Ketika sudah lulus, secara alamiah pikiran untuk bekerja di bidang pariwisata pun muncul kembali, yang akhirnya membuatku menolak sekaligus ditolak berbagai macam jenis pekerjaan kantoran, dan memilih menjadi staf NGO di Belitung. Keputusan yang mengubah begitu banyak jalan hidupku kemudian. Ketika aku berhasil keluar dari Belitung beberapa bulan kemudian, secara tak sengaja aku bertemu dengan seseorang yang akhirnya mengubah jalan hidupku lagi. Yah, aku memutuskan menjadi mbak-mbak kantoran (sekretaris) di sebuah perusahaan Indo-Jepang. Jenis pekerjaan yang selalu aku hindari sejak dulu. Hambatan, jelas ada banyak. Tapi masih kuanggap normal selama aku masih bisa menikmati weekend dengan tidur dan membaca novel sepanjang hari. Tak ada yang salah dengan pekerjaan maupun orang-orangnya. Namun, tetap saja pikiran untuk “kabur” menuju kebebasan memilih apa yang benar-benar kukehendaki terus muncul. Pikiran untuk bisa ke Jepang masih saja ada. Hingga akhirnya keberuntungan itu tiba, secara tidak sengaja. Sampai sekarang aku bahkan masih tak percaya bagaimana mungkin aku bisa lulus ujiannya. Bagiku, Monbu terlalu sulit digapai untuk kemampuan otak yang jauh dari kata genius sepertiku. Kurasa Tuhan sudah cukup berbaik hati padaku!

Sejak SD hingga kuliah, aku selalu belajar di institusi pendidikan umum, negeri, dengan jurusan umum pula. Aku ingin sedikit berganti haluan. Ketika pilihan culinary muncul dalam jurusan yang mereka tawarkan, tanpa pikir panjang aku langsung memilihnya. Meski sebetulnya jurusan management travel juga cukup menarik minatku. Culinary, setidaknya aku tak akan terlalu terbeban dengan pelajaran teori, begitu yang kupikirkan saat itu.

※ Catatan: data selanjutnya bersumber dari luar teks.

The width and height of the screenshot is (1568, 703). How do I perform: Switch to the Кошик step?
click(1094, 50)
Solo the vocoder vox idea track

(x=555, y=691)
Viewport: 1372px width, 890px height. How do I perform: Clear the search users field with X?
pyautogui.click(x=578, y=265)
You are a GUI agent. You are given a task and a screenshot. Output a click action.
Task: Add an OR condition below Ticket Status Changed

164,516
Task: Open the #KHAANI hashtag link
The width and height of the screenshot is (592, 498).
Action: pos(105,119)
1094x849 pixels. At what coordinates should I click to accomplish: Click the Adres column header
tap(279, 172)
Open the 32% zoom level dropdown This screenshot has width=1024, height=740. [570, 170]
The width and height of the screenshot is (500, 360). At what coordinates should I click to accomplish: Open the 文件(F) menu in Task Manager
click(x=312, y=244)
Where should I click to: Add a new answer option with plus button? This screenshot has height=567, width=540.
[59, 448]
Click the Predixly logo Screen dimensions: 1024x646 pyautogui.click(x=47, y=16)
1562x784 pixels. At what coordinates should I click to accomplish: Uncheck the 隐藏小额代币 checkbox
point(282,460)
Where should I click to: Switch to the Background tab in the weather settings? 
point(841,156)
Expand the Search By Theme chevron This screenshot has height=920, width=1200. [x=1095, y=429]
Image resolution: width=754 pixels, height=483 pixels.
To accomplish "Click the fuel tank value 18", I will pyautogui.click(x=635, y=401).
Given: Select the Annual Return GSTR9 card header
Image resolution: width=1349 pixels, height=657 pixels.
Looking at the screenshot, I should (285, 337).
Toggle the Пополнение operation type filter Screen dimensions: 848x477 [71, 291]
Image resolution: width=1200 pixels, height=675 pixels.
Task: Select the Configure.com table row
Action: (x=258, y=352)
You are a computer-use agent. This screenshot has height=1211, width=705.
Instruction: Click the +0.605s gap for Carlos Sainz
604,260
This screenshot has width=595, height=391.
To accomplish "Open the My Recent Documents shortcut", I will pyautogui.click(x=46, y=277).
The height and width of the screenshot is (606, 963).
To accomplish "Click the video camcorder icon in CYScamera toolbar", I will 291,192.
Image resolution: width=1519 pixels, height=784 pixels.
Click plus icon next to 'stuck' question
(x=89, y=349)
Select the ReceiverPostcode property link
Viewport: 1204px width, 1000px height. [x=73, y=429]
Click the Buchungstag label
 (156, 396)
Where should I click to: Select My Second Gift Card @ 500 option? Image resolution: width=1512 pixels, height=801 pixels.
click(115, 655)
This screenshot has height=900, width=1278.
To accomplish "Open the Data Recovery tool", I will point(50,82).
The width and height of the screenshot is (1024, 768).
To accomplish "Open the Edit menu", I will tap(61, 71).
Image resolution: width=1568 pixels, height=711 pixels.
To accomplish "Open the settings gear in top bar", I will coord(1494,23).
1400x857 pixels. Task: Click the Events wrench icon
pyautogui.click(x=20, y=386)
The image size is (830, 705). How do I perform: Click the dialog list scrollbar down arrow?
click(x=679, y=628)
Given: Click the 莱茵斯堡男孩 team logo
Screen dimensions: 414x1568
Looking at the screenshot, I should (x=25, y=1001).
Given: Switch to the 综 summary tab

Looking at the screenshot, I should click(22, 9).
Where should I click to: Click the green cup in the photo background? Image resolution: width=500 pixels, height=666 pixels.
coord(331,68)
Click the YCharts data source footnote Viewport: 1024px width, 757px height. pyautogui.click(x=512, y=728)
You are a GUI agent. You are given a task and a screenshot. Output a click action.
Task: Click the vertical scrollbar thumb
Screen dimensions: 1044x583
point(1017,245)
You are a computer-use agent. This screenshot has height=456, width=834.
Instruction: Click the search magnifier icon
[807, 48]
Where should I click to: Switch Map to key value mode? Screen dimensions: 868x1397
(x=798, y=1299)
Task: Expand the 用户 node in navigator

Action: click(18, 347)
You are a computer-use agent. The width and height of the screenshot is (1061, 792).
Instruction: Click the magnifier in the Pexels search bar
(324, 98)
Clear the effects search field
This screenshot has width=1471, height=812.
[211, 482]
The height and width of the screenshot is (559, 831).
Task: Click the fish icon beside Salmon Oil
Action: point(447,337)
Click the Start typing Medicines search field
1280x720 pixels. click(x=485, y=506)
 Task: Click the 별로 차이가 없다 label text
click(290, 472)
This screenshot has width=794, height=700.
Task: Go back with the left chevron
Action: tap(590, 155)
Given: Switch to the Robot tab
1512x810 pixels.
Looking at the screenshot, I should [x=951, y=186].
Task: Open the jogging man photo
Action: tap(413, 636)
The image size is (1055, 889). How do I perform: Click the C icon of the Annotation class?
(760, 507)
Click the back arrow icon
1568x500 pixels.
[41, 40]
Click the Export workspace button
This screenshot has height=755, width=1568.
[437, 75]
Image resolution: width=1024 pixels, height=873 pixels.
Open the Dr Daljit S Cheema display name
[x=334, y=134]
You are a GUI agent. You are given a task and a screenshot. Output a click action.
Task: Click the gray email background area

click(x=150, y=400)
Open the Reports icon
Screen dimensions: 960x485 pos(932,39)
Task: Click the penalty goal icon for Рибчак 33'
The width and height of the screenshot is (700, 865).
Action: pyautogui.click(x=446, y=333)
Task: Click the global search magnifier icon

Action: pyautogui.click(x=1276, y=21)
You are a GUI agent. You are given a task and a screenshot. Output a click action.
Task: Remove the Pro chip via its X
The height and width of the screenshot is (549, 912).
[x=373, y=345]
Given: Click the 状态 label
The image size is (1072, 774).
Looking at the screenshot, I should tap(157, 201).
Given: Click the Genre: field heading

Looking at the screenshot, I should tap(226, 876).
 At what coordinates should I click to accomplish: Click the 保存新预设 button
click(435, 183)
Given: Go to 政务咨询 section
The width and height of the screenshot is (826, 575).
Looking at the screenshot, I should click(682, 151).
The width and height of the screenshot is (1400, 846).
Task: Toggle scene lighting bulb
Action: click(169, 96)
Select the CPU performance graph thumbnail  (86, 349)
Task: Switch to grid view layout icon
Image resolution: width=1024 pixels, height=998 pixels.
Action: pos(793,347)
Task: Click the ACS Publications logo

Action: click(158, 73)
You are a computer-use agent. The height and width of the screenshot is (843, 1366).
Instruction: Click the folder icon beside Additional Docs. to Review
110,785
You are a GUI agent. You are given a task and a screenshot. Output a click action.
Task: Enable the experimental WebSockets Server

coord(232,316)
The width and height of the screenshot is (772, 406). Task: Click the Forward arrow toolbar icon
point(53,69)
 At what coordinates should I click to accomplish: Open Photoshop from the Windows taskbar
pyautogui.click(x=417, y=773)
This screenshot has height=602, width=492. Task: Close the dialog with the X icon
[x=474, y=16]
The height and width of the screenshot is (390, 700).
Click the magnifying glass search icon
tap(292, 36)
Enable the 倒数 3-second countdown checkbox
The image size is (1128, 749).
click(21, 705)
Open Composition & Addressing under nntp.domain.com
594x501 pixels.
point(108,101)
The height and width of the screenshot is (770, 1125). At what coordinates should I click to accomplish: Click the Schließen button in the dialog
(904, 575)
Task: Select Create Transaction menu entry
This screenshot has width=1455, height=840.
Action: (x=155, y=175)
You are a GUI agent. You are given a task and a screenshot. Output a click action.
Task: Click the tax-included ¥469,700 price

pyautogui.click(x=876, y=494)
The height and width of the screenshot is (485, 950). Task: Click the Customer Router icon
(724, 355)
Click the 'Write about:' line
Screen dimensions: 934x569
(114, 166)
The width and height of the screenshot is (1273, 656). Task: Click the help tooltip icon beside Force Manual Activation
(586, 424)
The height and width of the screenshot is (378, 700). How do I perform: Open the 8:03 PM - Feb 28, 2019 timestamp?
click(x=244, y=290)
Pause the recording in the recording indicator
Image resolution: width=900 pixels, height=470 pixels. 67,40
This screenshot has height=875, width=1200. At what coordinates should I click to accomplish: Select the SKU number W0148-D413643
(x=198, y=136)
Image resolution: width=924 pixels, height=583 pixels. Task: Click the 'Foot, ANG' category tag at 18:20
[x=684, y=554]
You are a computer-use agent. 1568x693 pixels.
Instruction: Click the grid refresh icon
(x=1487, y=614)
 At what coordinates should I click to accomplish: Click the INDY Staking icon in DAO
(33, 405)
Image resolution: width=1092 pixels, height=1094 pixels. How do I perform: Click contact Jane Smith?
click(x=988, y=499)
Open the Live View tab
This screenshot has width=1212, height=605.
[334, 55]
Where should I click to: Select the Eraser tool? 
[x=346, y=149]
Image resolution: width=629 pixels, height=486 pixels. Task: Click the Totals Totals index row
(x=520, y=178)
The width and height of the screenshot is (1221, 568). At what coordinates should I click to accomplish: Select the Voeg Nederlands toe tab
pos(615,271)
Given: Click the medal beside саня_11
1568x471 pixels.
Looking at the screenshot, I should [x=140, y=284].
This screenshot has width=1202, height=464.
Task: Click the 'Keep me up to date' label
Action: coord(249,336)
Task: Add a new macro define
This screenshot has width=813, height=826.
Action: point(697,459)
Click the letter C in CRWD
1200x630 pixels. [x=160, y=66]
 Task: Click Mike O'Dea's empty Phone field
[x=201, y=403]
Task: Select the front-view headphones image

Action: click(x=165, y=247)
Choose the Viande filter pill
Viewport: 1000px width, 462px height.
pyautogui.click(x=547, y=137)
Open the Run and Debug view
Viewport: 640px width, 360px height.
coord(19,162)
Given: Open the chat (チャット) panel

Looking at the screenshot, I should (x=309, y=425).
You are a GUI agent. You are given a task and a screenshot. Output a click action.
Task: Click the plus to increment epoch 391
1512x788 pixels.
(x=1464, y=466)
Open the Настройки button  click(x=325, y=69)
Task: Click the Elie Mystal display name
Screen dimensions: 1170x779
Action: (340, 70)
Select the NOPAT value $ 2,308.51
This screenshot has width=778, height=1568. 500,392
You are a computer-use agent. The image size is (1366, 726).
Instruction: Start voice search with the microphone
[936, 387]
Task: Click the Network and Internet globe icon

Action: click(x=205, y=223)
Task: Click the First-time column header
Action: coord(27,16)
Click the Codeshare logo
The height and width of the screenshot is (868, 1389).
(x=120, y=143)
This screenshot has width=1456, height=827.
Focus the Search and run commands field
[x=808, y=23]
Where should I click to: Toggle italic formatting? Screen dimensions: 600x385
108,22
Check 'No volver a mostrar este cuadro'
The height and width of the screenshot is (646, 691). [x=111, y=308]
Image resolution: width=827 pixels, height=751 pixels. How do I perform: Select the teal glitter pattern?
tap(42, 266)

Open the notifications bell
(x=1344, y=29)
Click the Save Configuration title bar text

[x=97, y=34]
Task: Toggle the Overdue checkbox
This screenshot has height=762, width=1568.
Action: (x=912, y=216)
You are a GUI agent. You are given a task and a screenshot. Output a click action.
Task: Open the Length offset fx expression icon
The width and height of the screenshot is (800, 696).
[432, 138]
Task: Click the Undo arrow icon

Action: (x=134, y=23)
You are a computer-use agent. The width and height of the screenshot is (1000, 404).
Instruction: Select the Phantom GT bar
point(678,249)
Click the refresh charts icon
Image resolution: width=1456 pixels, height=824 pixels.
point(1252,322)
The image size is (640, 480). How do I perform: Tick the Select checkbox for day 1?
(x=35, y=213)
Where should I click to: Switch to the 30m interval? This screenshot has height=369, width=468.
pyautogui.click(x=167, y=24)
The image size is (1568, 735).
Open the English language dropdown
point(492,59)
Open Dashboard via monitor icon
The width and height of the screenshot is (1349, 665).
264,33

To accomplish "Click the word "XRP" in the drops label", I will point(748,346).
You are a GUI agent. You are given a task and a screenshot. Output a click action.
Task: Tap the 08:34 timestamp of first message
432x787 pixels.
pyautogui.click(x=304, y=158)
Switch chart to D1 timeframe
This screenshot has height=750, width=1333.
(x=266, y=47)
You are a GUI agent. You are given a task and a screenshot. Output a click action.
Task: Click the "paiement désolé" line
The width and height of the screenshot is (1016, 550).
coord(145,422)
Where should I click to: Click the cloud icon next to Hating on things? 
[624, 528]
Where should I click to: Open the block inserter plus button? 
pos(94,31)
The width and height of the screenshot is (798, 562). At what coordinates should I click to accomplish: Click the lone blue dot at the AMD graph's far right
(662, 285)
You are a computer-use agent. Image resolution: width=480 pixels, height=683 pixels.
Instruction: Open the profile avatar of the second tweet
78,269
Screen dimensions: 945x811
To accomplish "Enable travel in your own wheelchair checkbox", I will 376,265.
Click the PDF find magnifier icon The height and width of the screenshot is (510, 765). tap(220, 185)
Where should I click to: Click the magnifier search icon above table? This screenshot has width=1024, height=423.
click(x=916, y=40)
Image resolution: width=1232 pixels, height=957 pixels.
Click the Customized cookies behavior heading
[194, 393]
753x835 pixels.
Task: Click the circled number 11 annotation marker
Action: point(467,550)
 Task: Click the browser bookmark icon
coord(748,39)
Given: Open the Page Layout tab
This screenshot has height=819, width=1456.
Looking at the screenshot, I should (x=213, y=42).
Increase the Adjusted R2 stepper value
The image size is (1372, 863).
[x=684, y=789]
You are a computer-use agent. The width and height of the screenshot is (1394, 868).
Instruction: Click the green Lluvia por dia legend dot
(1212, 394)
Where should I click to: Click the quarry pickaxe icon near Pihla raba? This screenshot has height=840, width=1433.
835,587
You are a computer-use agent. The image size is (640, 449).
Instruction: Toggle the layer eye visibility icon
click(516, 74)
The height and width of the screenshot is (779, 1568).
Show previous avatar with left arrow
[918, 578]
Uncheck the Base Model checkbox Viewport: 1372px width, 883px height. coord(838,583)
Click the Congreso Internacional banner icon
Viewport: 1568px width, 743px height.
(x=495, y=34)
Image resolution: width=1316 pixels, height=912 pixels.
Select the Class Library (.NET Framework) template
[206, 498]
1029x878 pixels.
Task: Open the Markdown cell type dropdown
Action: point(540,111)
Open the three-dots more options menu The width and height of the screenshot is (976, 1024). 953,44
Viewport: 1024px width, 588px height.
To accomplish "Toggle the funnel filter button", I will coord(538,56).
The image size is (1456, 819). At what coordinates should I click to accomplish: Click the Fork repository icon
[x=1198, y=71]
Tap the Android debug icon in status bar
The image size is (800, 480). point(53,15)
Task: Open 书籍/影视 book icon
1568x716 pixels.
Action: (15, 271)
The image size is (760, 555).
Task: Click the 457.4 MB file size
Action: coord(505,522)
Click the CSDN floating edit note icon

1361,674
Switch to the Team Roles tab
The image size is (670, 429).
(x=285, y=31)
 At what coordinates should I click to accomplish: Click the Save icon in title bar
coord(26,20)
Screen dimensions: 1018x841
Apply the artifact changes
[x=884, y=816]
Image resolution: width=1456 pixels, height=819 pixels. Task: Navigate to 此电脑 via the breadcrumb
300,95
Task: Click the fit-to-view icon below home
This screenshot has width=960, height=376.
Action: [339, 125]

2 April 2014 aku resmi menjadi murid Hattori Nutrition College. Ada perasaan haru ketika aku duduk di deretan sesama murid-murid baru yang sudah pasti orang Jepang. Tak percaya, orang asing gagap baca kanji macam aku bisa menembus sekolah umum di Jepang. Akh, keberuntungan macam apa ini. Atau justru ini yang akan “menjerumuskanku” ke masalah yang lebih besar lagi mengingat bekal yang kupunya hanya satu tahun di sekolah bahasa. (Kuanggap universitas tak banyak memberikanku ilmu (bahasa Jepang). Sakit memang jika menyadari kenyataan bahwa ilmu yang diberikan sekolah bahasa selama satu tahun jauh lebih baik ketimbang tiga tahun belajar bahasa Jepang di universitas.

Akhirnya, pertempuran yang sesungguhnya pun dimulai. Perasaan khawatir dan takut terus menghantui di awal-awal sekolah. Takut tak paham dengan materi pelajaran, takut tak paham dengan ucapan sensei, dan takut tak dapat bergaul dengan teman sekelas. Kupikir aku akan menjadi satu-satunya manusia planet lain di kelas. Namun kenyataanya, dari 48 murid, 15 di antaranya adalah orang asing yang secara penampilan nampak seperti orang Jepang (China, Taiwan, Korea, Mongolia). Aku si wanita tak berkulit putih dan tak bermata sipit menjadi yang paling jelas bahwa aku manusia dari belahan bumi lain.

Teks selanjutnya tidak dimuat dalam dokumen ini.